**PAGE EXTRACT**:
────────
The normality of values and their differences were assessed by using the one-sample Kolmogorov-Smirnoff test. All scale variables were found to be normally distributed. Comparison of means at baseline was performed with the Student t test for independent samples. The effect of treatment was evaluated by means of general linear model–based repeated measures analysis of (co)variance, with time/treatment as the within-groups factor. Between-groups factors of no statistical significance were excluded from the model. Within-groups pairwise comparisons were performed after Bonferroni adjustment for repeated measures.
Values that were not normally distributed were compared by using nonparametric tests, namely the Mann-Whitney (two independent samples) and Wilcoxon (two related samples) tests. Proportions were compared with the Friedman, Cochran, and McNemar tests. Two-tailed statistical significance was set at 5% (.05). We performed all statistical analyses with SPSS 13.0 (SPSS Inc, Chicago, IL). The sample size was calculated with NCSS-PASS 2005 (Number Cruncher Statistical Systems, Kaysville, UT).
A total of 35 patients with 39 leiomyomata completed the study (Fig. 1). No statistically significant difference in baseline characteristics was observed between dropouts and completers (Table 1). It should be noted, however, that dropouts tended to be older, with smaller leiomyomata and less severe leiomyoma-associated symptoms, especially pelvic pressure or pain (Table 1, Figs. 1 and 2).
The mean volume of uterine leiomyomata decreased significantly (F=28.38, P<.001), after the first (P<.001) and the last two (P=.001) cycles of treatment with anastrazole (Table 2, Fig. 2). This difference remained statistically significant at the .001 level after last-value-carried-forward intention-to-treat analysis (Figs. 1 and 2). At the end point, anastrazole resulted in a mean 55.74% reduction of original leiomyoma volume (90.66 mL, standard deviation [SD] 97.46, 95% confidence interval [CI] 58.921–122.105). Two of the 39 treated leiomyomata increased in size, whereas one of the 39 remained unchanged at the end of the three-cycle treatment.
Leiomyoma location did not have a significant effect on their volume decrease. However, a significant interaction between age (40 years or younger and older than 40 years) and treatment was observed (F=3.32, P=.042) (Fig. 3). Thus, leiomyoma volume was significantly decreased, after both the first (P<.001) and the last two (P=.002) cycles of treatment with anastrazole in women aged older than 40 years, whereas no significant difference was found in women aged younger than 40 years (Fig. 3). The interaction term was of borderline significance after intention-to-treat analysis (F=2.38, P=.099).
Α significant interaction between leiomyoma size (50 mm or less and more than 50 mm) and treatment was observed (F=4.10, P=.021), especially concerning the first month of treatment (P=.065) (Fig. 4). Thereby, the size of large (greater than 50 mm) leiomyomata was significantly decreased, after both the first (P<.001) and the last 2 months (P=.004) of treatment with anastrazole, whereas a less significant difference was observed in small (50 mm or less) leiomyomata (P=.031 at 3 months, compared with baseline) (Fig. 4).
────────
Collection entries
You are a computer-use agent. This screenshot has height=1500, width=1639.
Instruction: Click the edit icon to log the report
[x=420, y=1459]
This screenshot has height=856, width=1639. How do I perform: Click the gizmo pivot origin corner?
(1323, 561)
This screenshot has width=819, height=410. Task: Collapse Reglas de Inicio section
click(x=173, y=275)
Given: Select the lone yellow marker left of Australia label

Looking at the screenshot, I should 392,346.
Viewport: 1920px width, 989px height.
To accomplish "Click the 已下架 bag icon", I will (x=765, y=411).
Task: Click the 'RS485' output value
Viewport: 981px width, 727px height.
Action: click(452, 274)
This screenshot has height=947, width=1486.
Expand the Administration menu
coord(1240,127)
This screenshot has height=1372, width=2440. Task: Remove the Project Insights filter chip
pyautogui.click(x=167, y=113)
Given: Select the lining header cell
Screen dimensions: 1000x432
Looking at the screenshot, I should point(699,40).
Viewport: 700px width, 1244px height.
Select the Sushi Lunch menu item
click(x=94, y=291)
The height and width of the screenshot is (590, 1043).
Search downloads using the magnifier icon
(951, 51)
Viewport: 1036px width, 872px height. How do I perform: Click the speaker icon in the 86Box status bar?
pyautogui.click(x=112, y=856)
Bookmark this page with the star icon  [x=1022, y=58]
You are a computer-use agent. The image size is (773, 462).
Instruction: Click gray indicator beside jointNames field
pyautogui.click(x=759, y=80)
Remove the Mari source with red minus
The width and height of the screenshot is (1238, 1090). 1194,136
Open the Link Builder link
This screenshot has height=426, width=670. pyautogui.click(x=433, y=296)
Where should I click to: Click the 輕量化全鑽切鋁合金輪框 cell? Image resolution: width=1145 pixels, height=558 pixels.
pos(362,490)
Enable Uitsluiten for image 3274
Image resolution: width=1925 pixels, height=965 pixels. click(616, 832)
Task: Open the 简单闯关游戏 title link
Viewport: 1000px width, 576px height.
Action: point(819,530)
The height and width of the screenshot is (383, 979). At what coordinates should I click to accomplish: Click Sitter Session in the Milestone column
────────
**PROBLEM REQUIREMENTS**: Retype the passage on anastrazole and uterine leiomyomata above, starting at "The mean volume" and ending at "the three-cycle treatment.".

**RESPONSE TO THIS TASK**:
The mean volume of uterine leiomyomata decreased significantly (F=28.38, P<.001), after the first (P<.001) and the last two (P=.001) cycles of treatment with anastrazole (Table 2, Fig. 2). This difference remained statistically significant at the .001 level after last-value-carried-forward intention-to-treat analysis (Figs. 1 and 2). At the end point, anastrazole resulted in a mean 55.74% reduction of original leiomyoma volume (90.66 mL, standard deviation [SD] 97.46, 95% confidence interval [CI] 58.921–122.105). Two of the 39 treated leiomyomata increased in size, whereas one of the 39 remained unchanged at the end of the three-cycle treatment.